From top to bottom, each entry below must be reproduced exactly.

########

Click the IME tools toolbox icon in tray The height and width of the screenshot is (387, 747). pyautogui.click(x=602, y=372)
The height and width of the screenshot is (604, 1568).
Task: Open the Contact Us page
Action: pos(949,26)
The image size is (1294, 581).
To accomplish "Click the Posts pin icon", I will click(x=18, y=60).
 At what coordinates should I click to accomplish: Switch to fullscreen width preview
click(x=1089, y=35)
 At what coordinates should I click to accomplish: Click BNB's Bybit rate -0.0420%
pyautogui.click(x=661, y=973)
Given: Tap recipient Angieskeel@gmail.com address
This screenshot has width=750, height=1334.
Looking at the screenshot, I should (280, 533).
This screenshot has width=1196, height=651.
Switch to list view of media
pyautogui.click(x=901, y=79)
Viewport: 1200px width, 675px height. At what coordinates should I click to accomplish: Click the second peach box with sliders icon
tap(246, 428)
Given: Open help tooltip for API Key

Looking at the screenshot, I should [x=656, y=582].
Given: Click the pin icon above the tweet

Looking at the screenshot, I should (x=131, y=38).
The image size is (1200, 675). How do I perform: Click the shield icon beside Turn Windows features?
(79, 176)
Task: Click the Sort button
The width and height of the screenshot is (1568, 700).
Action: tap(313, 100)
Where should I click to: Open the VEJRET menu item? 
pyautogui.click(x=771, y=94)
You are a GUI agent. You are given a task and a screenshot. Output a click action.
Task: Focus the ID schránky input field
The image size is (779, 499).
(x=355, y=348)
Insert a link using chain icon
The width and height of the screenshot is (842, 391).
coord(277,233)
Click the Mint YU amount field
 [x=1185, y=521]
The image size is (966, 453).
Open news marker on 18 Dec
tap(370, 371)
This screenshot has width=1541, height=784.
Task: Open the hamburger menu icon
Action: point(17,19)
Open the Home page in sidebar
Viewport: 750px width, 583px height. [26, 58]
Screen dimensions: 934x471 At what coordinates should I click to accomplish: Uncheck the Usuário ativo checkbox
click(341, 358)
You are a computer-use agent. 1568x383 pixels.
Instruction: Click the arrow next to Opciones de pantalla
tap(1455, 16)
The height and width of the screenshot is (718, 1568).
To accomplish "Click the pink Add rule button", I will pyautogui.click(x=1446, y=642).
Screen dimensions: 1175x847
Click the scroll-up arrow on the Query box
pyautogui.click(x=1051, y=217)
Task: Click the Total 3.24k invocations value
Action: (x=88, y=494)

########

● **EXERCISE RESULT**
Click the IME tools toolbox icon in tray The height and width of the screenshot is (387, 747). pyautogui.click(x=602, y=372)
The height and width of the screenshot is (604, 1568).
Task: Open the Contact Us page
Action: pos(949,26)
The image size is (1294, 581).
To accomplish "Click the Posts pin icon", I will click(x=18, y=60).
 At what coordinates should I click to accomplish: Switch to fullscreen width preview
click(x=1089, y=35)
 At what coordinates should I click to accomplish: Click BNB's Bybit rate -0.0420%
pyautogui.click(x=661, y=973)
Given: Tap recipient Angieskeel@gmail.com address
This screenshot has width=750, height=1334.
Looking at the screenshot, I should (280, 533).
This screenshot has width=1196, height=651.
Switch to list view of media
pyautogui.click(x=901, y=79)
Viewport: 1200px width, 675px height. At what coordinates should I click to accomplish: Click the second peach box with sliders icon
tap(246, 428)
Given: Open help tooltip for API Key

Looking at the screenshot, I should [x=656, y=582].
Given: Click the pin icon above the tweet

Looking at the screenshot, I should (x=131, y=38).
The image size is (1200, 675). How do I perform: Click the shield icon beside Turn Windows features?
(79, 176)
Task: Click the Sort button
The width and height of the screenshot is (1568, 700).
Action: tap(313, 100)
Where should I click to: Open the VEJRET menu item? 
pyautogui.click(x=771, y=94)
You are a GUI agent. You are given a task and a screenshot. Output a click action.
Task: Focus the ID schránky input field
The image size is (779, 499).
(x=355, y=348)
Insert a link using chain icon
The width and height of the screenshot is (842, 391).
coord(277,233)
Click the Mint YU amount field
 [x=1185, y=521]
The image size is (966, 453).
Open news marker on 18 Dec
tap(370, 371)
This screenshot has width=1541, height=784.
Task: Open the hamburger menu icon
Action: point(17,19)
Open the Home page in sidebar
Viewport: 750px width, 583px height. [26, 58]
Screen dimensions: 934x471 At what coordinates should I click to accomplish: Uncheck the Usuário ativo checkbox
click(341, 358)
You are a computer-use agent. 1568x383 pixels.
Instruction: Click the arrow next to Opciones de pantalla
tap(1455, 16)
The height and width of the screenshot is (718, 1568).
To accomplish "Click the pink Add rule button", I will pyautogui.click(x=1446, y=642).
Screen dimensions: 1175x847
Click the scroll-up arrow on the Query box
pyautogui.click(x=1051, y=217)
Task: Click the Total 3.24k invocations value
Action: (x=88, y=494)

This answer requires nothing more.